O’Kelley was fired in July 2007, one day after Right Media’s sale to Yahoo closed. O’Kelley did fine: His early shares earned him close to $30 million in Yahoo stock. But he took bad advice and held for a year, finally pocketing much less. Nor did he do his memory at Right Media any favours by telling The New York Times in October that the purchase price made him giggle.
O’Kelley immediately started a new venture, a cloud-computing idea that would compete with Amazon Web Services, but ran into doubters, including Redpoint Ventures’s Chris Moore.
“[Moore] said he didn’t believe I could scale a company, that he didn’t think I could hire really great senior people,” says O’Kelley. Others, such as Khosla Ventures, were more willing to bet on O’Kelley, who then started AppNexus in September 2007 with former Right Media exec Mike Nolet.
The cloud-computing idea went nowhere quickly. Potential clients such as Pfizer and Goldman Sachs told him he was too small for serious consideration. At the six-month mark, O’Kelley told the team they had to do something else or die, and that something was to return to the ad-exchange business. Six months later, and exactly one day after his noncompete expired, O’Kelley announced his plan to build a new exchange. Several Right Media employees jumped over to join him.
Right Media had a head start, but AppNexus scored a coup as the first exchange to offer real-time bidding, with eBay as its first customer. With a clean sheet of paper, O’Kelley was able to build a set of much easier tools for handling the fast-paced automation of web display ads. Publishers and other networks could, within minutes, be up and running with other exchanges and networks and customise their auctions on the fly. The arms race against Google and Yahoo was on. In late 2009, O’Kelley stole away the head of Google’s exchange, Michael Rubenstein, to be AppNexus’s president. Microsoft signed up for O’Kelley’s exchange and took a minority stake in October 2010.
Less than two months later, AppNexus knew it had hit the big time when Google temporarily blocked it from accessing its DoubleClick ad exchange. Both companies made nice, but Rubenstein says now that the move was suspicious in its timing: “That was a tense time in our company’s history. After Microsoft endorsed us, Google [may have thought] that might be their last chance to squash us.” (Google declined to comment but has in the past denied it was anything more than a response to a policy violation by an AppNexus partner.)

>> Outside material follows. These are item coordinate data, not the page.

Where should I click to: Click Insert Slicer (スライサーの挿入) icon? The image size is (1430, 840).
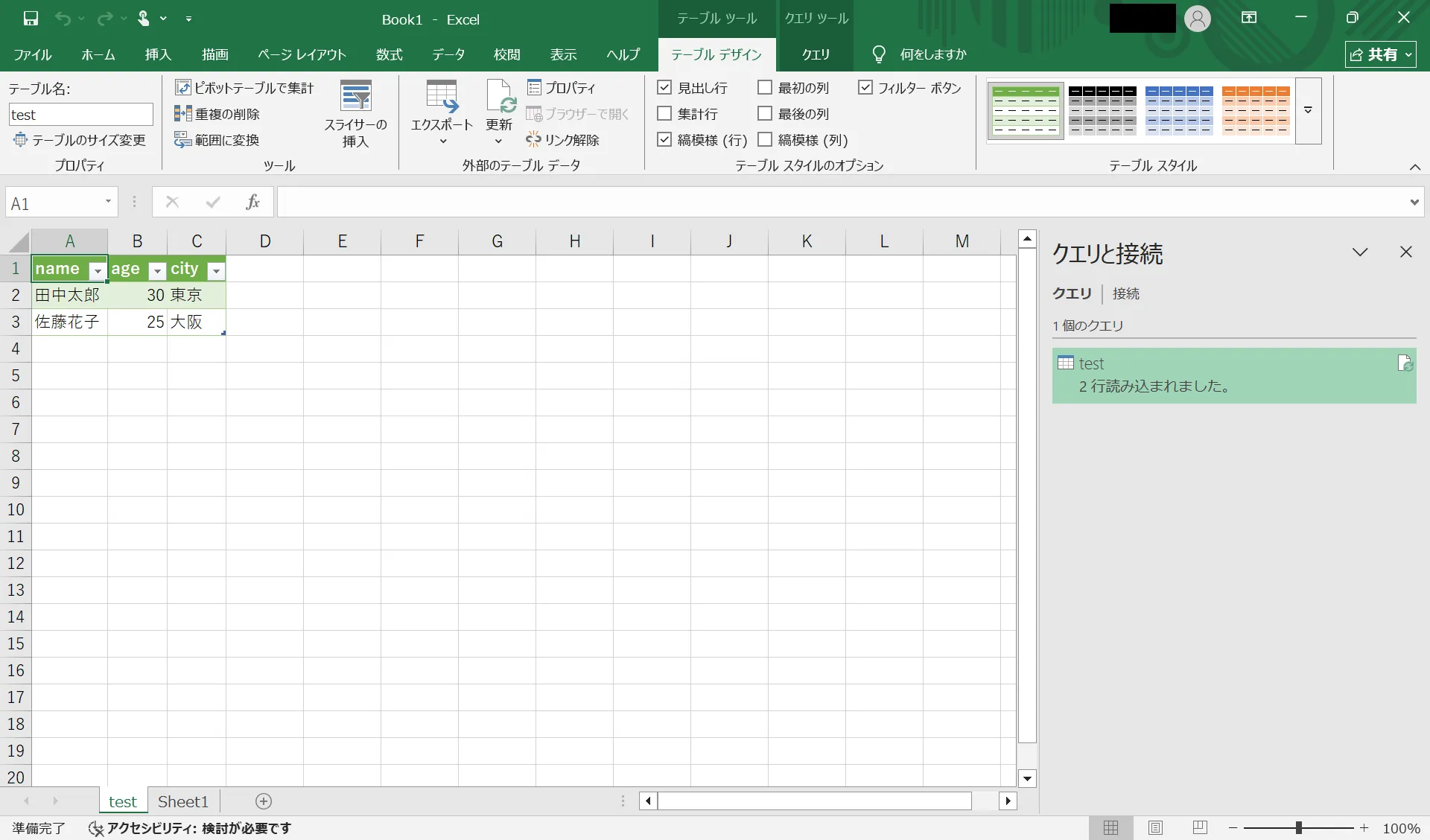[356, 97]
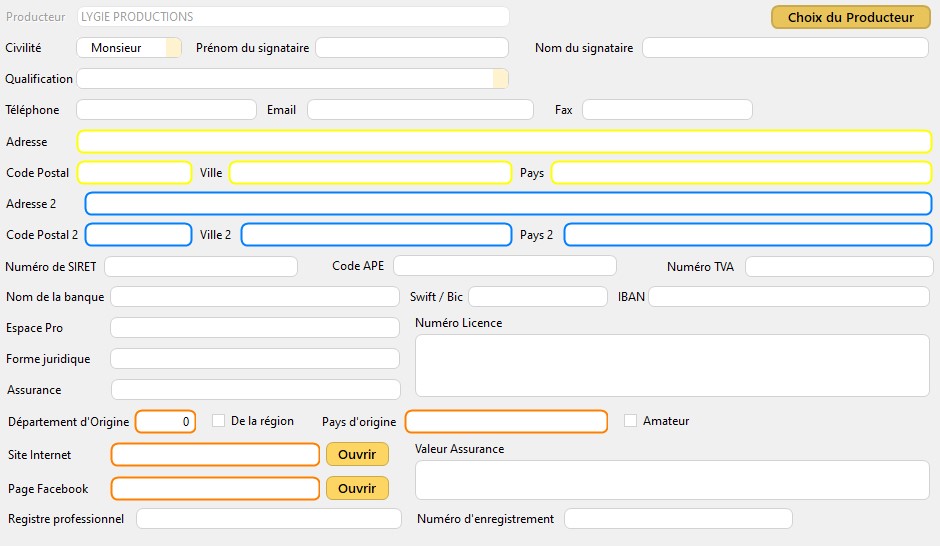This screenshot has width=940, height=546.
Task: Focus the Numéro de SIRET field
Action: [x=201, y=266]
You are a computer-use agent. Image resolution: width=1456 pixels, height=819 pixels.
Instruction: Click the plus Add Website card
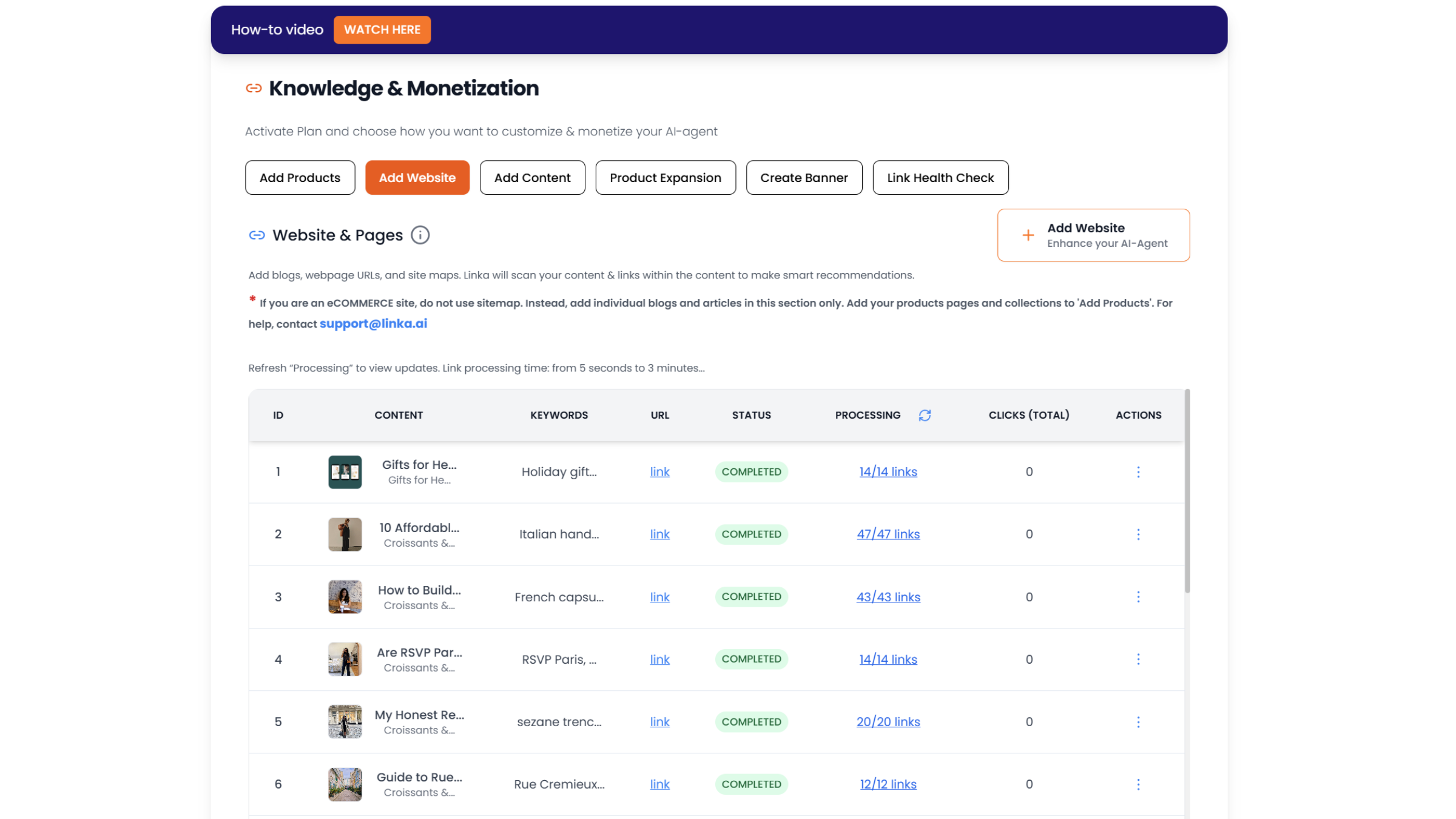click(1093, 235)
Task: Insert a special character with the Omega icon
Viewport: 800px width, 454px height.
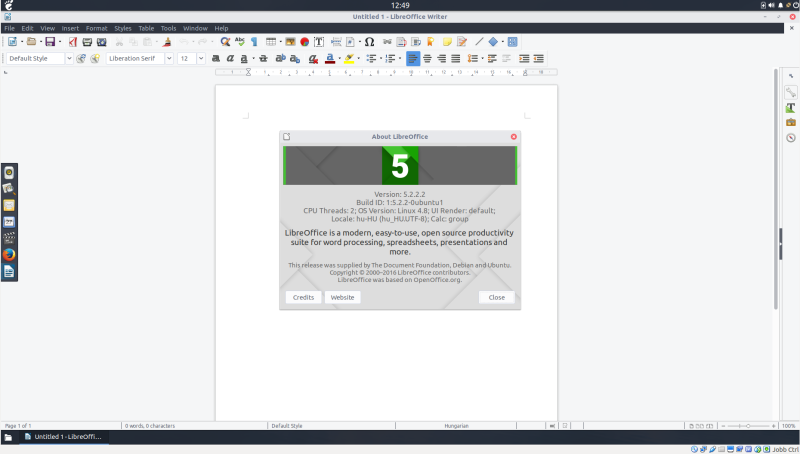Action: coord(369,42)
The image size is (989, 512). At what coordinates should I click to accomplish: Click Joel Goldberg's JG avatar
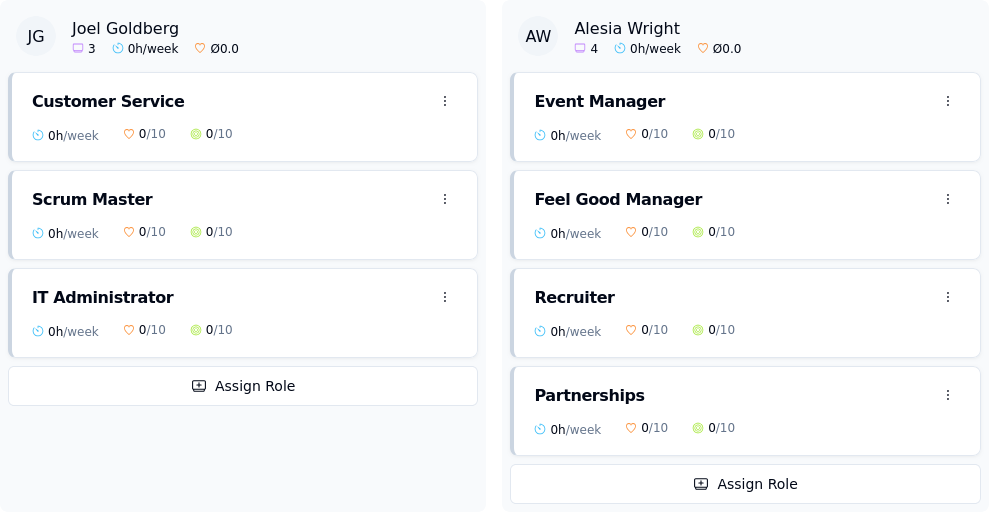click(36, 36)
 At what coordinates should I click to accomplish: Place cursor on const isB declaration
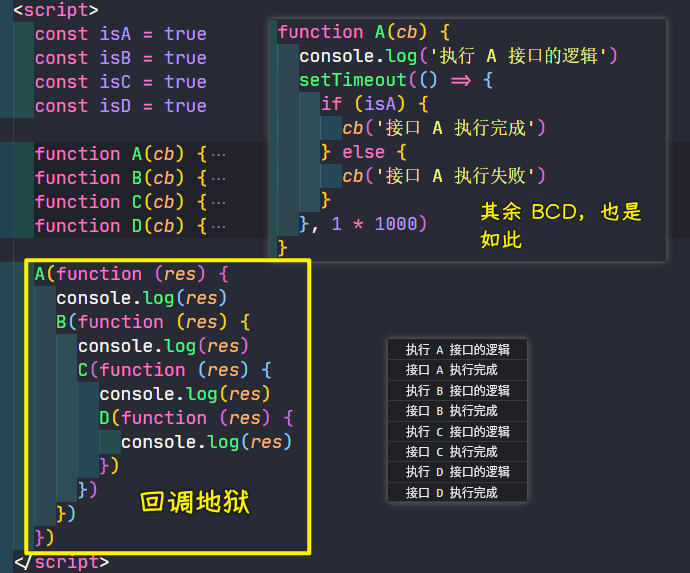point(121,58)
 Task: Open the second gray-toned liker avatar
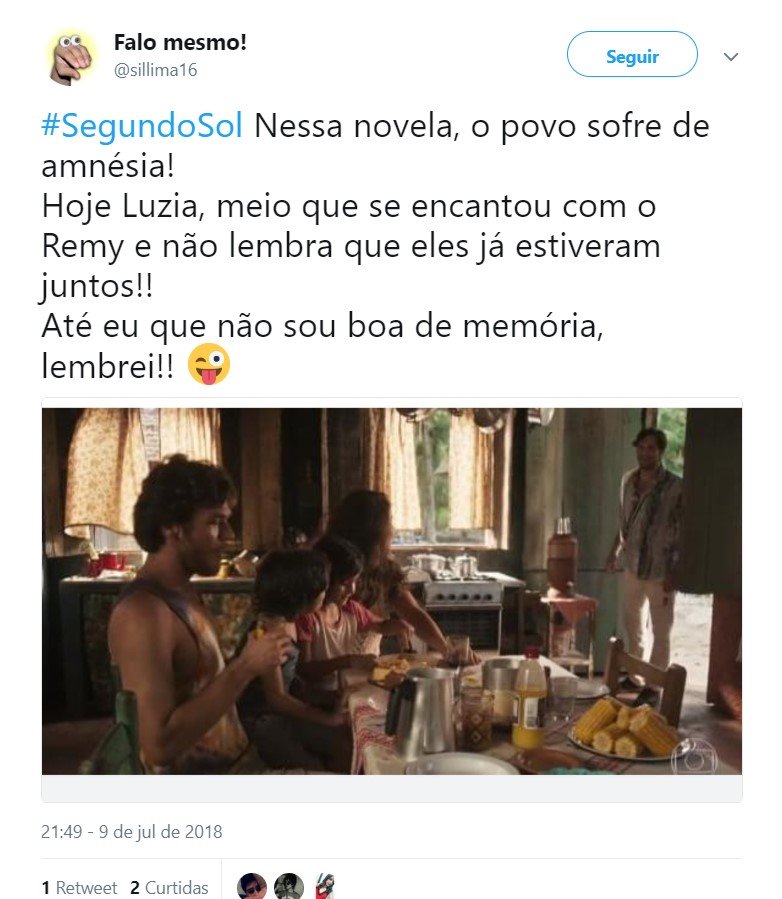pyautogui.click(x=288, y=886)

Squashing is not likely to happen now. AppNexus has scores of happy customers and is the biggest independent exchange apart from Google. Its greatest challenge is in mobile, where consumers are expected to spend as much as 25 percent of their online time next year. O’Kelley is investing $25 million on bringing his platform to mobile, and parts of it are in beta. He admits his company is late because it focussed last year on tools to serve video ads. Google has been hosting mobile trades since 2012, and another mobile exchange, Millennial Media, has already gone public with a current market capitalisation of $680 million.
O’Kelley predicts he’ll build up mobile revenue to 10 percent of the total next year, at which point a multibillion-dollar IPO could be in the offing if AppNexus can sustain its torrid growth. A buyout by Yahoo, Microsoft or Facebook remains an option. No such talks have been in the works, O’Kelley says, though he promises such a sale would make Yahoo’s recent purchase of Tumblr for $1.1 billion look like small money. It would also make O’Kelley ad tech’s favourite son, suiting his ambition just fine. “It would suck if I was a guy who just had a great idea once,” O’Kelley says. “We are talking about leaving a real legacy here, not just on a small part of the industry, but on all the internet. We are what pays for the internet.”